While law firms will not be enthusiastic about changes to the status quo of business arrangements with their primary clients, most will be receptive to initiatives that deepen relationships and increase market share. The most progressive firms seek out clients that are prepared to invest the time and money to innovate and to carve out new ways to package, source, deliver and price legal services.
For legal department leadership charged with reducing legal spend, the answer cannot be found in asking for bigger discounts or mounting a procurement process that targets a race to the bottom of the barrel for better hourly rates. A new business model for relationships with external counsel requires a complete re-think of traditional arrangements. Companies and their legal leadership are at a net disadvantage unless they get quite a few things right.
First, two years worth of detailed data about the number and complexity of matters should be obtained from each law firm. The data should include the number of hours for each experience level in the firm. Few companies have this information available from their matter management systems or accounting data bases even though improving law firm practice patterns represents 50 % or the savings available once discounts are exhausted.
Second, the company should forecast its requirements for legal services twinned with measures to improve productivity in legal services delivery and administration. The forecast should be quantified and converted into a scope of work that forms part of a request for proposals for legal services.

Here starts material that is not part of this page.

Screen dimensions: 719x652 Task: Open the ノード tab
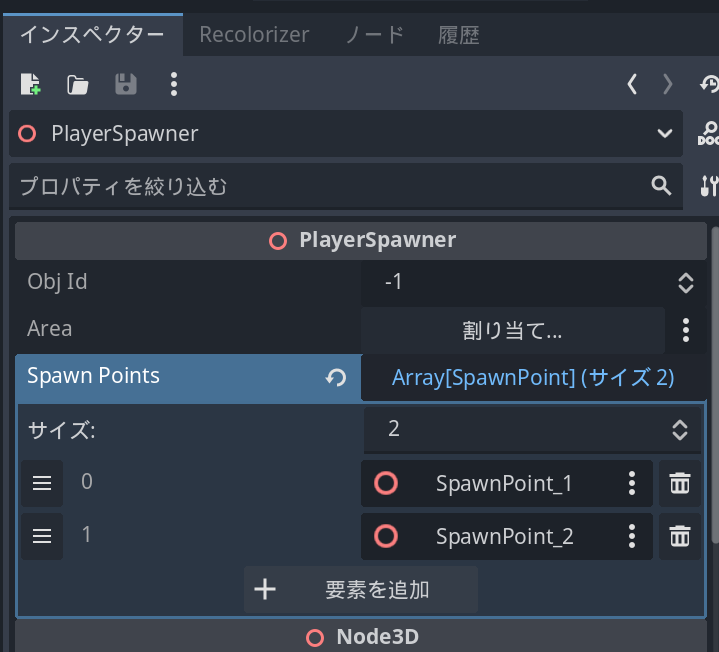pos(374,35)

Third, the company should consider the next generation of "convergence" in the number of primary, specialist and regional law firms it retains. There are arrangements where firms are retained for legal work and to manage workflows, quality and pricing of a network of secondary firms for entire regions on behalf of the company. Increasing market share and making longer-term commitments for work to still fewer firms allows primary firms to migrate to new pricing models and to innovate with service delivery.
Fourth, the company must acquire expertise so that it can evaluate the cost-effectiveness of alternative fee arrangements (AFAs). This is particularly important when applying alternative fee arrangements to non-recurrent and complex legal work as well as to large portfolios of work. A solid understanding of law firm economics is a pre-requisite to negotiating fair, alternative pricing with law firms. Both legal and procurement professionals should be at the top of their game in this respect and avoid variations of hourly-based fees.
Fifth, getting the non-hourly price and conditions right for individual matters is a companion piece to a new business model with external counsel. Inside counsel must understand optimal staffing patterns as well as the related planning assumptions and their probabilities when budgeting individual matters in the context of a multi-year AFA program.
Sixth, the company should evaluate the performance of its primary counsel every six months. Criteria and process should be set out in the terms of engagement, even if the firm is sole-sourced, and even if fees are not tied to performance. The usual key performance indicators include results, service, innovation, and cost-management.
Finally, there should be a formal commitment by the General Counsel to a detailed, written project plan to implement each of the six elements above. Preparation and an execution strategy that is properly resourced will improve the prospect of success every time. Seven critical steps for a new deal – no margin for error.